While repeated cross-sectional data are valuable for examining macro-level social changes over time, they are inherently limited in their ability to capture individual-level dynamics and identify underlying causal mechanisms. To overcome these limitations, sociologists of China have increasingly turned to the rich, high-quality longitudinal data provided by the China Family Panel Studies (CFPS), launched in 2010, to investigate social and economic inequality across multiple levels and domains. The essays in this volume draw exclusively on CFPS data and collectively examine how families shape children’s educational attainment, highlighting a range of intervening pathways. Together, these studies provide a coherent and empirically rigorous understanding of the mechanisms through which family background contributes to educational inequality in contemporary China.
This book will be an important resource for researchers and academics of Chinese sociology and demography. The articles were originally published in various issues of Chinese Sociological Review.

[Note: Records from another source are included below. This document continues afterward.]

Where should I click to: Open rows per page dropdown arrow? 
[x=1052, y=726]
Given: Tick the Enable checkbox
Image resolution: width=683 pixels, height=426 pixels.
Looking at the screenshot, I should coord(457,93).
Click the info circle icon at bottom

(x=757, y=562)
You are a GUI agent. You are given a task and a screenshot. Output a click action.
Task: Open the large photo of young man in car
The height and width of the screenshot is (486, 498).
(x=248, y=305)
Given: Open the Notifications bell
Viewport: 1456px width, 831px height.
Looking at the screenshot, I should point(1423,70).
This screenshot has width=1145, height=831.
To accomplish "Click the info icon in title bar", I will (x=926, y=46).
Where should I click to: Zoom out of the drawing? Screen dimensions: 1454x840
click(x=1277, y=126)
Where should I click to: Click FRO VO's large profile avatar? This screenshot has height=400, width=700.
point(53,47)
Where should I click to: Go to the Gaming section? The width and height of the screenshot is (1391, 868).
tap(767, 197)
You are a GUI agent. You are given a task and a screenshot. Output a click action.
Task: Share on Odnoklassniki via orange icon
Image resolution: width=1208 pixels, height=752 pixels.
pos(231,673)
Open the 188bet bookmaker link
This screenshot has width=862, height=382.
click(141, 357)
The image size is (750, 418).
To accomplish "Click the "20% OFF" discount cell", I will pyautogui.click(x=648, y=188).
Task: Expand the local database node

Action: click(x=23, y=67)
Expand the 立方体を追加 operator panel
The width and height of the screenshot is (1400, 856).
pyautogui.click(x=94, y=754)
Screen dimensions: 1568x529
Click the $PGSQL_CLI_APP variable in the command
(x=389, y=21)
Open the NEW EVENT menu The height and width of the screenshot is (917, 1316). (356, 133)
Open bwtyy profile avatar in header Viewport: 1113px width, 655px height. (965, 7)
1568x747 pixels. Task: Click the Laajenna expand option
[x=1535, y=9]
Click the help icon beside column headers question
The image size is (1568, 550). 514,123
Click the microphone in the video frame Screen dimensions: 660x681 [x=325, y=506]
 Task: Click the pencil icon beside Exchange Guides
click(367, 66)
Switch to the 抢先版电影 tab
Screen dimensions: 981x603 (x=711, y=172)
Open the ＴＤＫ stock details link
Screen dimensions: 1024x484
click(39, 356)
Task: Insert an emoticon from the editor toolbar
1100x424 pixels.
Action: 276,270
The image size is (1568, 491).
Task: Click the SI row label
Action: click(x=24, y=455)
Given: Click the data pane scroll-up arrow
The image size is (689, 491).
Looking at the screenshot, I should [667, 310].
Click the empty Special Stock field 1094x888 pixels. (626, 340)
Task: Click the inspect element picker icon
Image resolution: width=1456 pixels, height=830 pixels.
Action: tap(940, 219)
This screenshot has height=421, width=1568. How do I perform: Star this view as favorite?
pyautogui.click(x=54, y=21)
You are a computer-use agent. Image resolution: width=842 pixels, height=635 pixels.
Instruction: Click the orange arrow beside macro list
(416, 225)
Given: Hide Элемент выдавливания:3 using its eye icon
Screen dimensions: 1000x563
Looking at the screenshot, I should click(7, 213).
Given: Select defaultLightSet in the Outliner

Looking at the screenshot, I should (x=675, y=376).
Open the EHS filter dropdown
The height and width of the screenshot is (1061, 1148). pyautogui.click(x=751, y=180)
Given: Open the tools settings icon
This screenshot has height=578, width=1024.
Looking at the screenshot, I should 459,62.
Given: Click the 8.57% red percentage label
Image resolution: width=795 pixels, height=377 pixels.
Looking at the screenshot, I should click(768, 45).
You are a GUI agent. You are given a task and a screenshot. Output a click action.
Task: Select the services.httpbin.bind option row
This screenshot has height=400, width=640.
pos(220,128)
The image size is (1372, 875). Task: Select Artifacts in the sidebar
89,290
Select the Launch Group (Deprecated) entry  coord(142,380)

Xiaogang Wu is the Yufeng Global Professor of Social Science and Professor of Sociology at NYU Shanghai and New York University, and the Founding Director of the Center for Applied Social and Economic Research (CASER) at NYU Shanghai. His research and teaching interests include Chinese society, social inequality and stratification, survey and quantitative methods, and urban sociology. He has been serving as the Chief Editor of Chinese Sociological Review since 2011. He was a Co-Principal Investigator (Co-PI) of the Chinese General Social Survey (CGSS) and a member of international advisory board of the China Family Panel Studies (CFPS).